Citation : 2017 Latest Caselaw 5113 Bom
Judgement Date : 27 July, 2017
IN THE HIGH COURT OF JUDICATURE AT BOMBAY
BENCH AT AURANGABAD
CRIMINAL APPEAL NO. 307 OF 2001
Md.Abdul Khaleq s/o Md. Mirad,
Age : 58 years, Occu.: Nil,
R/o.: Aurangabad APPELLANT
VERSUS
The State of Maharashtra RESPONDENT
----
Mr. Abhaysing K. Bhosale, Advocate for the Appellant
Mr. P.N. Kutti, A.G.P. for respondent/State
----
CORAM : SANGITRAO S. PATIL, J.
Reserved on : 13th JULY, 2017
Pronounced on: 27th JULY, 2017
JUDGMENT :
Heard learned counsel for the appellant and the
learned A.P.P.
2. The appellant has challenged his conviction and
sentence for the offences punishable under Sections
7 and 13 (2) read with Section 13 (1) (d) of the
Prevention of Corruption Act, 1988 ("the Act", for
short). He has been sentenced to suffer rigorous
imprisonment for 1 ½ year and fine of Rs.500/- for the
offence under Section 13(2) and rigorous imprisonment
for nine months and fine of Rs.500/- for the offence
2 criapl307-2001
under Section 7 of the Act. He has deposited the fine
amount.
3. The complainant namely Mehmood Ainul Haq,
resident of Prabudhnagar, Panchakki Road, Aurangabad was
running a flour mill near his residential premises. He
was having two electric meters, one for domestic use and
another for industrial purpose. The appellant (original
accused No. 1) and one Shrirang Ashruba Pawar (original
accused No. 2) were working as line-foreman and lineman,
respectively with Maharashtra State Electricity Board
(MSEB), City Club Sub-Division-1, Aurangabad. There
were arrears of bill standing against the complainant in
respect of the meter of domestic use. Therefore, accused
No.2 removed that meter on 20 th June, 1994. The
complainant deposited the arrears and prayed for
restoration of the electric meter for his domestic use.
However, despite his taking repeated rounds to the
office of the MSEB, he could not get installed his
domestic meter. Eight days prior to 12 th December, 1994,
the appellant met the complainant and assured him to
instal meter immediately in case an amount of Rs. 235/-
was paid. The complainant showed him the receipts in
respect of clearing the arrears of bill and showed his
3 criapl307-2001
disinclination to pay the amount demanded by the
appellant. The complainant further met accused No. 2 to
enquire about the progress in the matter of installation
of the domestic meter. Accused No. 2 also suggested him
to give him money for getting his work done immediately.

### Material
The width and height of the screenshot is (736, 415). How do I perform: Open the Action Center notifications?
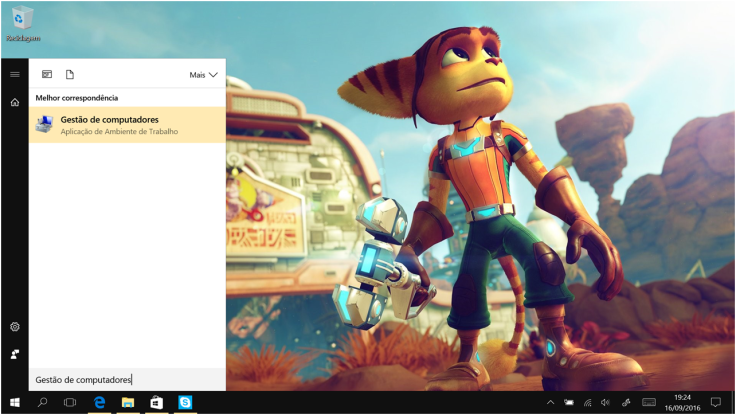(x=716, y=402)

### Objective
Resume the Bombay High Court judgment on the corruption appeal, starting right after its last sentence. The lines have no connection to the Bombay High Court judgment.

### Answer to the problem
After meeting accused No.2, the complainant started
going back. At that time, the appellant met him and
voluntarily offered him concession of Rs. 35/- and asked
him to pay Rs. 200/- for restoration of his domestic
electric meter. He told the complainant that without
paying that amount, his work will not be done.
Therefore, the complainant approached the office of Anti
Corruption Bureau (ACB) and lodged complaint against the
appellant and accused No.2.
4. The pre-trap panchanama was prepared.
Necessary instructions were given to the panchas and
the complainant. The currency notes of Rs. 200/-,
tainted with anthracene powder, were given to the
complainant. The trap could not be laid on 12th
December, 1994 and therefore, again pre-trap panchanama
was prepared on 13th December, 1994 and all instructions
were again given to the panchas and the complainant. On
that day, the raiding party went to the office of MSEB.
4 criapl307-2001
The appellant was not found in the Fuse Call Centre.
When the complainant was coming back to wireless tower,
the appellant met him. The complainant told the
appellant that he had become fed-up of making rounds
after rounds for getting the meter, whereon the
appellant reminded him of telling twice to pay money for
getting the work done. The complainant then told the
appellant that he had brought Rs. 200/- as demanded by
the appellant on the previous day. Thereon, the
appellant asked the complainant to pay the amount of Rs.
200/-. The complainant then took out the currency notes
of Rs. 200/- tainted with anthracene powder from his
right-side pocket of the shirt and held them before the
appellant. The appellant took those currency notes by
his right hand and kept them in the right side pocket of
his pant. The complainant then gave the predetermined
signal and the appellant was caught hold of with the
currency notes of Rs. 200/- tainted with anthracene
powder. After registering the crime and completing
further investigation, the appellant came to be
chargesheeted for the above mentioned offences.
5. Since there was reference of accused No. 2 in
the complaint about having demanded money, on the
5 criapl307-2001
application of the appellant, accused No. 2 also was
added as a co-accused. However, the learned Trial Judge
acquitted accused No. 2 on the ground that there was no
previous sanction for his prosecution and further the
bribe money was not accepted by accused No. 2.
6. There is no dispute that the currency notes of
Rs. 200/- tainted with anthracene powder were recovered
from the appellant. Therefore, it is not necessary to
dilute the evidence in respect of pre-trap panchanama
and trap panchanama upto the stage of recovery of the
tainted currency notes from the appellant.
7. The learned counsel for the appellant submits
that, in fact the amount was demanded by accused No. 2.
The appellant received the amount of Rs. 200/- from the
complainant for being paid to accused No. 2. This fact
has been admitted by the complainant in his cross-
examination. There was no demand made by the appellant
on the day when the trap was laid. Therefore, mere
recovery of the tainted currency notes from the
appellant would not constitute the above mentioned
offences. In support of this contention, he relied on
the judgments in the cases of C.M. Girish Babu Vs. CBI,
Cochin, High Court of Kerala (2009) 3 SCC 779, State of
6 criapl307-2001
Maharashtra Vs. Dnyaneshwar Laxman Rao Wankhede (2009)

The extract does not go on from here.